• **WORK INSTRUCTION**
What you produce should match the records exactly, line for line.

Segment Open

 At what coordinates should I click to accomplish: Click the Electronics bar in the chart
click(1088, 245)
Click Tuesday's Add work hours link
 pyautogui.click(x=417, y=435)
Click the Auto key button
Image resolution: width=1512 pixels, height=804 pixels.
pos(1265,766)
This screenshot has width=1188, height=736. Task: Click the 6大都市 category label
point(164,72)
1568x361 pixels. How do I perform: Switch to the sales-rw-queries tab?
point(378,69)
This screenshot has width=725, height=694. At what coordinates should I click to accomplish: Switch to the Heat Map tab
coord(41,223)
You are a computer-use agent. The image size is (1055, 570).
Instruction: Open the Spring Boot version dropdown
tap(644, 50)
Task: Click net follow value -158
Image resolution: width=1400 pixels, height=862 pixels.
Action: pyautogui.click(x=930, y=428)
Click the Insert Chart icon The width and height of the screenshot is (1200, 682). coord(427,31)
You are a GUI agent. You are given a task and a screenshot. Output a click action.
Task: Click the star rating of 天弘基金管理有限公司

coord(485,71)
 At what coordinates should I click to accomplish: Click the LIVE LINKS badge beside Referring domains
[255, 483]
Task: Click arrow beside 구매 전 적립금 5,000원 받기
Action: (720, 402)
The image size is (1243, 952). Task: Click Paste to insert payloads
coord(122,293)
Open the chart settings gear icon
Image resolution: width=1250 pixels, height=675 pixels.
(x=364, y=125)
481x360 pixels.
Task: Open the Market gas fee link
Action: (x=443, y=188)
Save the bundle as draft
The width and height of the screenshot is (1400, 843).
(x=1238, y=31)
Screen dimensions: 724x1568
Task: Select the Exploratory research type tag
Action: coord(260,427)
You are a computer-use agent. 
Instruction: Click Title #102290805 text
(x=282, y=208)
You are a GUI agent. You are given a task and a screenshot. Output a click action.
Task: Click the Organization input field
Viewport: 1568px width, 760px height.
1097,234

Segment Closed

• **EXERCISE RESULT**
 At what coordinates should I click to accomplish: Click the Electronics bar in the chart
click(1088, 245)
Click Tuesday's Add work hours link
 pyautogui.click(x=417, y=435)
Click the Auto key button
Image resolution: width=1512 pixels, height=804 pixels.
pos(1265,766)
This screenshot has width=1188, height=736. Task: Click the 6大都市 category label
point(164,72)
1568x361 pixels. How do I perform: Switch to the sales-rw-queries tab?
point(378,69)
This screenshot has width=725, height=694. At what coordinates should I click to accomplish: Switch to the Heat Map tab
coord(41,223)
You are a computer-use agent. The image size is (1055, 570).
Instruction: Open the Spring Boot version dropdown
tap(644, 50)
Task: Click net follow value -158
Image resolution: width=1400 pixels, height=862 pixels.
Action: pyautogui.click(x=930, y=428)
Click the Insert Chart icon The width and height of the screenshot is (1200, 682). coord(427,31)
You are a GUI agent. You are given a task and a screenshot. Output a click action.
Task: Click the star rating of 天弘基金管理有限公司

coord(485,71)
 At what coordinates should I click to accomplish: Click the LIVE LINKS badge beside Referring domains
[255, 483]
Task: Click arrow beside 구매 전 적립금 5,000원 받기
Action: (720, 402)
The image size is (1243, 952). Task: Click Paste to insert payloads
coord(122,293)
Open the chart settings gear icon
Image resolution: width=1250 pixels, height=675 pixels.
(x=364, y=125)
481x360 pixels.
Task: Open the Market gas fee link
Action: (x=443, y=188)
Save the bundle as draft
The width and height of the screenshot is (1400, 843).
(x=1238, y=31)
Screen dimensions: 724x1568
Task: Select the Exploratory research type tag
Action: coord(260,427)
You are a computer-use agent. 
Instruction: Click Title #102290805 text
(x=282, y=208)
You are a GUI agent. You are given a task and a screenshot. Output a click action.
Task: Click the Organization input field
Viewport: 1568px width, 760px height.
1097,234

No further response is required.